▸ Excerto fornecido
* * * *
O "bom magistrado" é uma figura familiar na literatura e folclore chinês. As histórias dalguns dos bons magistrados têm vivido através dos séculos, porque contadas e recontadas pelo povo, e também porque os historiadores da escola de Confúcio gostaram sempre de os apresentar como exemplos a seguir.
Dong Xuan, que viveu no primeiro século da nossa era, foi um desses bons magistrados. Na sua época, a dinastia Han do Este (25-220), existia um grande número de poderosas famíliasaristocráticas. Eram tiranos a que os oficiais do governo não se opunham. Uma dessas famílias, os Gongsun Dan, moravam num lugar chamado Beihai (na atual província de Shandong). Certa vez um advinho disse-lhes que, ao construir-se uma nova casa, devia ser morta uma pessoa e oferecida como tributo aos espíritos nocivos, em sacrifício, para evitar que estes, futuramente, provocassem distúrbios na nova morada. O chefe da família ordenou ao seu filho que matasse um transeunte. A ordem foi cumprida e o cadáver foi enterrado nos aliceres da casa.
O ocorrido chegou aos ouvidos de Dong Xuan, oficial da localidade, que mandou capturar e decapitar Gongsun Dan e o seu filho. Naturalmente, a família em questão não viu a decisão do magistrado com bons olhos, e enviou um grupo de homens cercar a sede do escritório de Dong Xuan. Instruídos pelos Dan, estes não paravam de gritar que se corrigisse a "injustiça" da sentença. Dong prendeu-os e mandou executá-los.
O superior de Dong Xuan julgou que o magistrado tinha ido demasiado longe. Sem querer ofender as grandes famílias, deu ordem de prisão contra Dong Xuan. Ali, e sabendo que a sua ação fora adequada, Dong, calmamente, lia e recitava poemas para si próprio, e mesmo a sentença de morte levada contra ele não o incomodou, quando lha comunicaram. Felizmente, o imperador Guang Wu (25-57) soube do caso e interviu a tempo de salvar a vida de Dong Xuan. O imperador declarou, porém, que Dong Xuan devia reconhecer os erros cometidos. Este recusou-se a fazê-lo. Em vez disso levantou-se e contou toda a história. O imperador acabou por compreender que Dong era, na realidade, um oficial de valor e pô-lo em liberdade.
Pouco depois, Dong foi nomeado magistrado de Luoyang, a capital. Tendo sido salvo pelo imperador, manteria ele a sua conduta imparcial e incorruptível? O seu comportamento ulterior demontrou que sim. ouviu dizer que um servidor da irmã mais velha do imperador, a princesa Hu Yang, tinha assassinado, em plena luz do dia, uma pessoa, mas não tinha sido devidamente castigado. Ordenou ao seu pessoal que estudasse os movimentos do criminoso e o capturasse quando a oportunidade se apresentasse. Um dia, o assassino foi visto, na rua, com a princesa Hu Yang. Pensava, sem dúvida, que, enquanto ao lado dela, estava seguro.
* * * *
▸ Dados fornecidos
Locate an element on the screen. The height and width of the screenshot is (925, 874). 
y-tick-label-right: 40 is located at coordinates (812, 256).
* * * *
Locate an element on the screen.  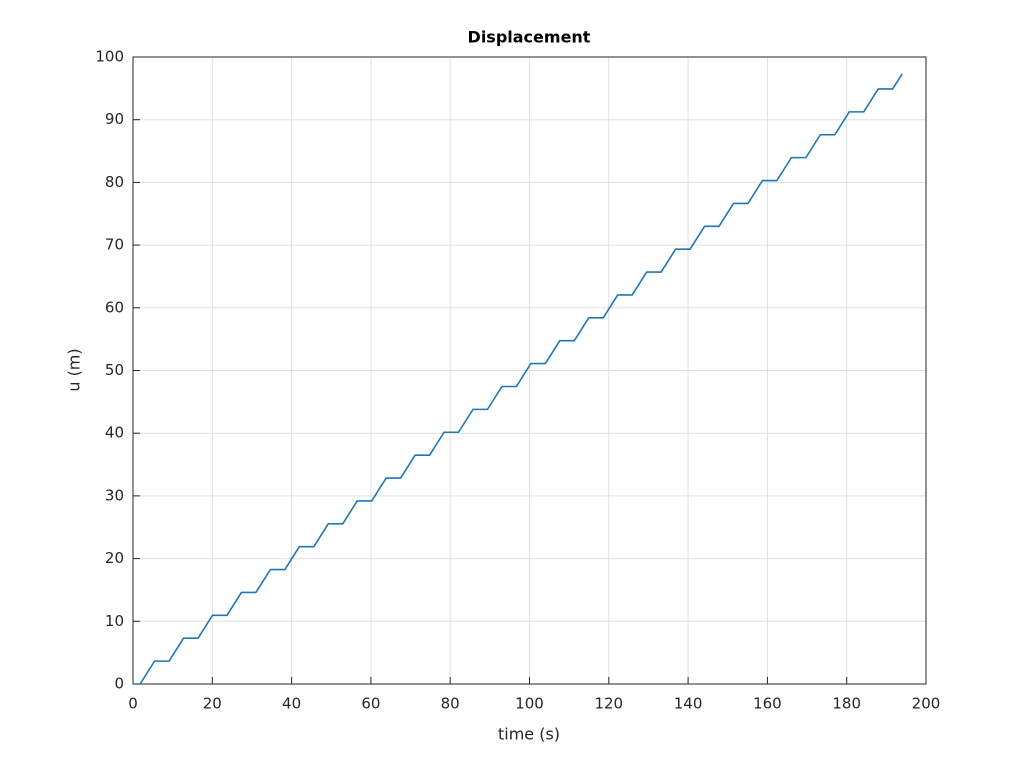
* * * *
▸ Tarefas a realizar
(A) Devolva, sem qualquer alteração, a passagem do texto sobre Dong Xuan que vai de "O superior de" a "pô-lo em liberdade.".
(B) Dê seguimento ao texto sobre o magistrado Dong Xuan, começando logo após a última frase apresentada.

▸ Respostas escritas
(A)
O superior de Dong Xuan julgou que o magistrado tinha ido demasiado longe. Sem querer ofender as grandes famílias, deu ordem de prisão contra Dong Xuan. Ali, e sabendo que a sua ação fora adequada, Dong, calmamente, lia e recitava poemas para si próprio, e mesmo a sentença de morte levada contra ele não o incomodou, quando lha comunicaram. Felizmente, o imperador Guang Wu (25-57) soube do caso e interviu a tempo de salvar a vida de Dong Xuan. O imperador declarou, porém, que Dong Xuan devia reconhecer os erros cometidos. Este recusou-se a fazê-lo. Em vez disso levantou-se e contou toda a história. O imperador acabou por compreender que Dong era, na realidade, um oficial de valor e pô-lo em liberdade.

(B)
Dong Xuan tinha já previsto isso e aguardava-o, com os seus homens. Quando a carruagem da princesa se aproximou, Dong Xuan avançou alguns passos e deteve-a. Enumerou os detalhes do crime e mencionou o fato de que o mordomo era um verdadeiro assassino sob a proteção da princesa. Censurou-a por ter tolerado e protegido incorretamente o seu servidor, e depois, fez executar ali mesmo o assassino.
A princesa regressou ao palácio, banhada em lágrimas, e informou o irmão, o imperador, de que fora publicamente humilhada. Em cólera, o imperador mandou chicotear Dong Xuan até à morte.
Perante a presença imperial, Dong Xuan disse: "Antes de me executar, permita-me esclarecer o ocorrido! Sempre colocasteis a moral acima de tudo. mas, por ora, pretendeis esconder uma incorreção de um servidor. Como podeis governar um povo, se atuais desta maneira?!"
"Se o meu imperador é injusto", prosseguiu Dong Xuan, "de nada me serve continuar a viver!" ditas estas palavras, começou a bater com a cabeça nas escadas, até sangrar.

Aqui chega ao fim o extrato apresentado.